◆ TEXT BLOCK ◆
- Education: University of Oxford UCL Medical School Institute of Cancer Research
- Scientific career
- Fields: Cancer evolution, kidney cancer, melanoma
- Workplaces: Royal Marsden NHS Foundation Trust the Francis Crick Institute
- Thesis: (2003)
- Doctoral advisor: Richard Marais
- Other academic advisors: Charles Swanton

= Samra Turajlic =

Medical oncologist and cancer researcher

Samra Turajlic is a medical oncologist and cancer researcher. She leads the cancer dynamics lab at the Francis Crick Institute in London, which focuses on understanding how cancers evolve, as well as working as an oncologist at the Royal Marsden.

Her work has revealed that kidney cancers follow a set number of evolutionary paths, each with its own set of genetic changes. This discovery could help to distinguish between aggressive cancers that require treatment and more benign tumours that can be monitored.

She was elected a Fellow of the Academy of Medical Sciences in 2026.

== Education and early career ==
Turajlic studied medicine at Oxford University, graduating in 1999 before continuing her medical training at UCL Medical School. She completed her PhD in Richard Marais' lab at the Institute of Cancer Research, where she worked on the first ever targeted treatment for melanoma skin cancer. She then joined Charles Swanton's team as a clinician scientist in 2014, funded by Cancer Research UK. Together, they developed the TRACERx Renal project, which studies how kidney cancer evolves over time. In 2015, she completed her training in medical oncology and became a consultant medical oncologist at the Royal Marsden, specialising in skin and urological cancers.

◆ BRIEF A ◆
In the Samra Turajlic profile, can you repeat the passage that begins at "Samra Turajlic is" and ends after "Sciences in 2026.", swapping "kidney cancers" for "renal cancers"?
◆ BRIEF B ◆
According to the Samra Turajlic profile, in what year did she graduate from Oxford University?

◆ RECORDS PROVIDED ◆
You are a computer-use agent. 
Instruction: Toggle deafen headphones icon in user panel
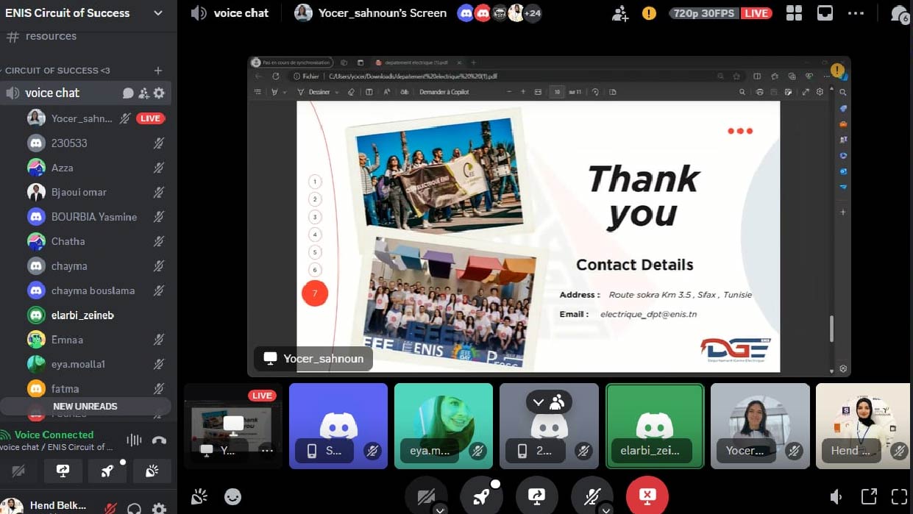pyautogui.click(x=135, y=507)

---

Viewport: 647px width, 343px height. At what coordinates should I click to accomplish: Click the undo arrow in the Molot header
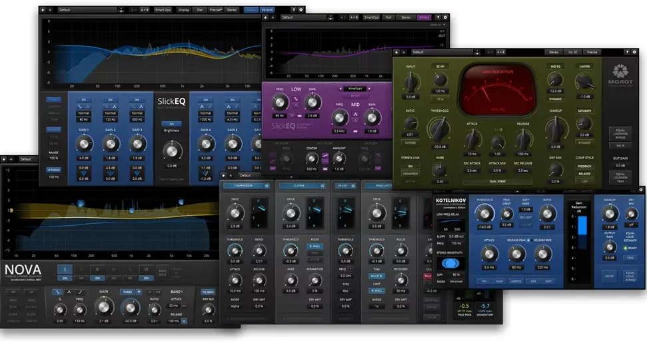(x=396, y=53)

* * *

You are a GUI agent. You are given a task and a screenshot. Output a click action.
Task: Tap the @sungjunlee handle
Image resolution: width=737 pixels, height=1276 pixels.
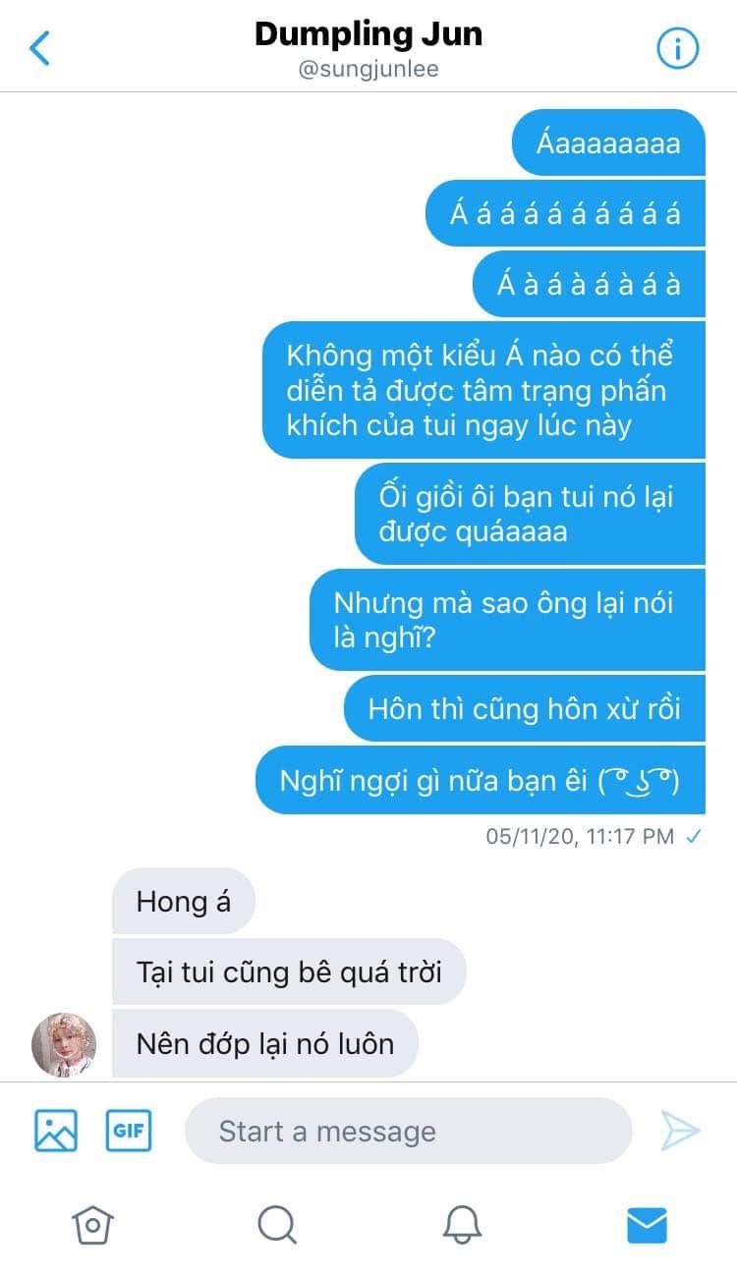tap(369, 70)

◆ ANSWER AREA A ◆
Samra Turajlic is a medical oncologist and cancer researcher. She leads the cancer dynamics lab at the Francis Crick Institute in London, which focuses on understanding how cancers evolve, as well as working as an oncologist at the Royal Marsden.

Her work has revealed that renal cancers follow a set number of evolutionary paths, each with its own set of genetic changes. This discovery could help to distinguish between aggressive cancers that require treatment and more benign tumours that can be monitored.

She was elected a Fellow of the Academy of Medical Sciences in 2026.

◆ ANSWER AREA B ◆
1999